→ Page
Magazine article Times Educational Supplement

Guaranteed Chaos

Magazine article Times Educational Supplement

Guaranteed Chaos

Article excerpt

On the bus, I overheard two young teachers talking. "Mr Johnson did a learning walk today and evaluated my working wall," said one. "But at least my targets were on track and my green zone mark-ups were done." After checking with a teacher friend, I discovered that a working wall is an interactive form of wall display and a learning walk is when the headteacher visits the classroom to do a bit of observation and monitoring.

The fads in primary education have never ceased to amaze me. Throughout my headship, I steered a careful course, accepting new ideas only if I thought they would truly benefit the children. Many schemes were dreamed up by academics and civil servants who hadn't a clue about classrooms; some were actually damaging. The initial teaching alphabet, for example, was a reading system in the 1960s that had more than 40 characters to represent sounds and vowel combinations. Children were expected to start on this before moving to conventional English. It wrecked the reading and spelling chances of hundreds of students.

→ Material for this task
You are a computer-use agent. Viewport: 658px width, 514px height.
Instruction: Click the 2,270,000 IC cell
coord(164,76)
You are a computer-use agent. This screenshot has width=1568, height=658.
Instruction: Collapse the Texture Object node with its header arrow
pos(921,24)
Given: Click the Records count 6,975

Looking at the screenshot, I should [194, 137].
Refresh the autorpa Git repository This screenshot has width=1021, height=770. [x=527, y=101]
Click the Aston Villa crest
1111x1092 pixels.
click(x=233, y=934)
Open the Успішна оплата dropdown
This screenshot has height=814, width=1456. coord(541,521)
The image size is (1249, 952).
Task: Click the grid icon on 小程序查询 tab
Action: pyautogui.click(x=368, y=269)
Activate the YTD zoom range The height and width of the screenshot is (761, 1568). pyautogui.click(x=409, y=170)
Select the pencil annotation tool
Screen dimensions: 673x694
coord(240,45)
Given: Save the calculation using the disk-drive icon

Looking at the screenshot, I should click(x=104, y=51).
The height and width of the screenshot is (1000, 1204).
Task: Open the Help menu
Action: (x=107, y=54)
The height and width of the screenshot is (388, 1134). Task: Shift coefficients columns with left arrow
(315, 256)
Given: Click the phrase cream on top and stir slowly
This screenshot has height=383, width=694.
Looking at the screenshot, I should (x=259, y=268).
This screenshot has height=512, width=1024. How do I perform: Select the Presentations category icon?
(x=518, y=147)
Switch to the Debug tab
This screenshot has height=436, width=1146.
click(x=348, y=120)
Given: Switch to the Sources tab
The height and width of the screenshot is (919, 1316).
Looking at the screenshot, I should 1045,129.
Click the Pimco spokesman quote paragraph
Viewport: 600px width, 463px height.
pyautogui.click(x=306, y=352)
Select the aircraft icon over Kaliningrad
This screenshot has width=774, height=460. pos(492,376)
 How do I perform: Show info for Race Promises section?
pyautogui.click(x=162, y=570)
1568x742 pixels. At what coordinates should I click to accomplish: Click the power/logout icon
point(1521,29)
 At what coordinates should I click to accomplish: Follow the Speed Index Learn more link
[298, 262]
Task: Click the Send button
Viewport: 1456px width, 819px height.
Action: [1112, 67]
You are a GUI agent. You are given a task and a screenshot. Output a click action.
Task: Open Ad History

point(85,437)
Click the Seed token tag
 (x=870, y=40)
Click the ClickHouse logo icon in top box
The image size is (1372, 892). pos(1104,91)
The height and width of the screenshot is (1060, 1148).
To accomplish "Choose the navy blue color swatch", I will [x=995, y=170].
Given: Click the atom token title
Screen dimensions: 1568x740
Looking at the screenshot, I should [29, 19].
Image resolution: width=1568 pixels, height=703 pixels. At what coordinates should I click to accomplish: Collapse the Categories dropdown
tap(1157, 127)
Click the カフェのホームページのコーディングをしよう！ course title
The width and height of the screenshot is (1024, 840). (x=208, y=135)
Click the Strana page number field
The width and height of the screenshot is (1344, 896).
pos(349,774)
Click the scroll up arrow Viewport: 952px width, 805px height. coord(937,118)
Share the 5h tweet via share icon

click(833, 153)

→ Instructions
a: According to the Guaranteed Chaos article, how many characters did the initial teaching alphabet use?
b: Rewrite the entries from the first one through the line containing "click(x=348, y=120)", inclusive, swapping "Instruction" for "Command" and leaving everything else unchanged.

→ Completed exercise
a: More than 40

b:
You are a computer-use agent. Viewport: 658px width, 514px height.
Command: Click the 2,270,000 IC cell
coord(164,76)
You are a computer-use agent. This screenshot has width=1568, height=658.
Command: Collapse the Texture Object node with its header arrow
pos(921,24)
Given: Click the Records count 6,975

Looking at the screenshot, I should [194, 137].
Refresh the autorpa Git repository This screenshot has width=1021, height=770. [x=527, y=101]
Click the Aston Villa crest
1111x1092 pixels.
click(x=233, y=934)
Open the Успішна оплата dropdown
This screenshot has height=814, width=1456. coord(541,521)
The image size is (1249, 952).
Task: Click the grid icon on 小程序查询 tab
Action: pyautogui.click(x=368, y=269)
Activate the YTD zoom range The height and width of the screenshot is (761, 1568). pyautogui.click(x=409, y=170)
Select the pencil annotation tool
Screen dimensions: 673x694
coord(240,45)
Given: Save the calculation using the disk-drive icon

Looking at the screenshot, I should click(x=104, y=51).
The height and width of the screenshot is (1000, 1204).
Task: Open the Help menu
Action: (x=107, y=54)
The height and width of the screenshot is (388, 1134). Task: Shift coefficients columns with left arrow
(315, 256)
Given: Click the phrase cream on top and stir slowly
This screenshot has height=383, width=694.
Looking at the screenshot, I should (x=259, y=268).
This screenshot has height=512, width=1024. How do I perform: Select the Presentations category icon?
(x=518, y=147)
Switch to the Debug tab
This screenshot has height=436, width=1146.
click(x=348, y=120)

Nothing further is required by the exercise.